Il récidive avec un autre titre, Tounes Bledna (« Tunisie, notre pays »), qui évoque la corruption du régime et la détresse du peuple. Il y passe au crible les défaillances du pouvoir, dénonce le manque de libertés et relaie des revendications islamistes. Aussitôt, ses pages Facebook sont censurées, il est surveillé et finalement mis en garde à vue, en décembre, par la brigade de la sécurité de l’État. La contestation sociale gronde, la révolution est dans l’air et ses titres engagés deviennent les hymnes de la jeunesse. El General est libéré au bout de trois jours, sans avoir été molesté. « Les insultes sont pires que les coups », affirme-t-il. Le jeune homme dit aussi : « On ne peut pas menotter les langues. » Depuis la révolution du 14 janvier, il a quitté les pages Facebook pour des concerts publics.

Tâche à réaliser: Recopiez mot pour mot le passage de l'extrait fourni qui commence à « Il récidive avec » et va jusqu'à « des concerts publics. » inclus.

Extrait de données:
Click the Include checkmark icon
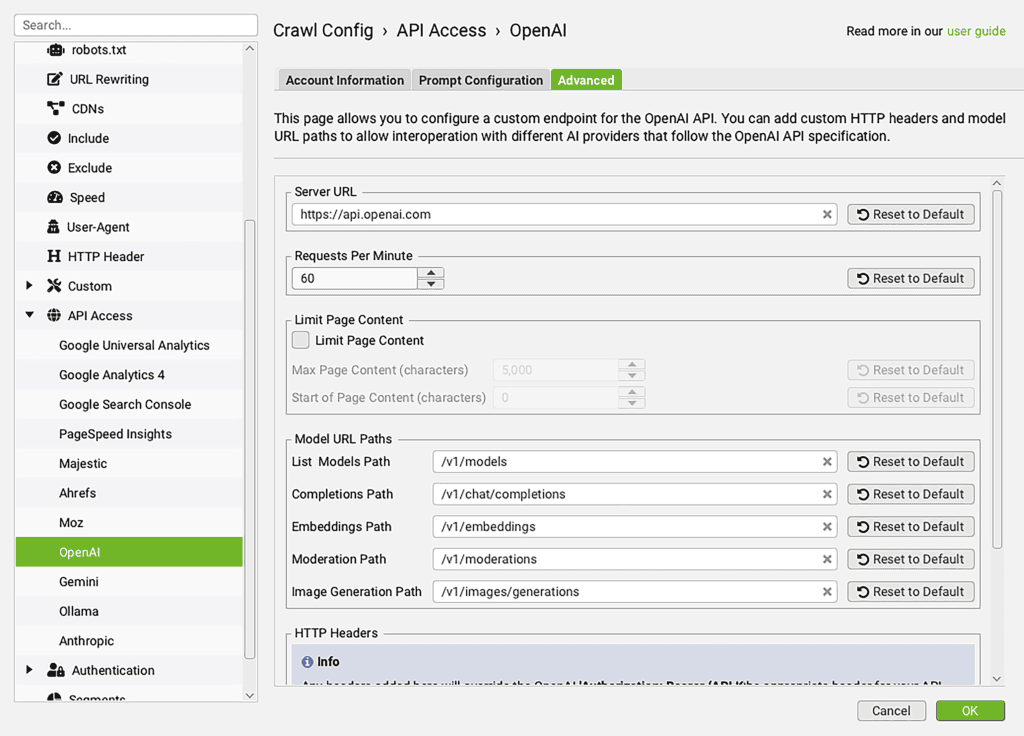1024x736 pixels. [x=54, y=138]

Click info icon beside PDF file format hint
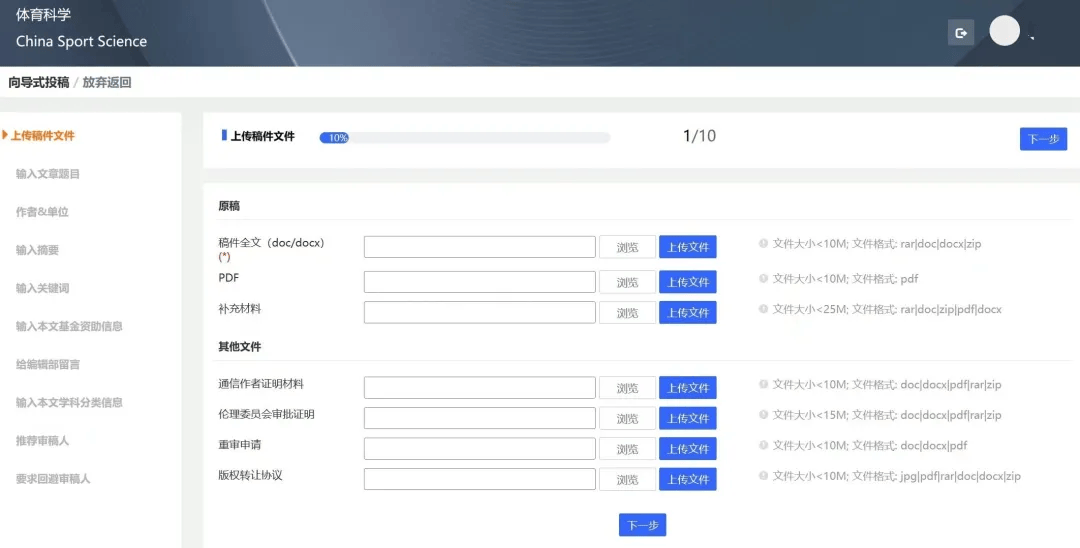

Résultat attendu:
Il récidive avec un autre titre, Tounes Bledna (« Tunisie, notre pays »), qui évoque la corruption du régime et la détresse du peuple. Il y passe au crible les défaillances du pouvoir, dénonce le manque de libertés et relaie des revendications islamistes. Aussitôt, ses pages Facebook sont censurées, il est surveillé et finalement mis en garde à vue, en décembre, par la brigade de la sécurité de l’État. La contestation sociale gronde, la révolution est dans l’air et ses titres engagés deviennent les hymnes de la jeunesse. El General est libéré au bout de trois jours, sans avoir été molesté. « Les insultes sont pires que les coups », affirme-t-il. Le jeune homme dit aussi : « On ne peut pas menotter les langues. » Depuis la révolution du 14 janvier, il a quitté les pages Facebook pour des concerts publics.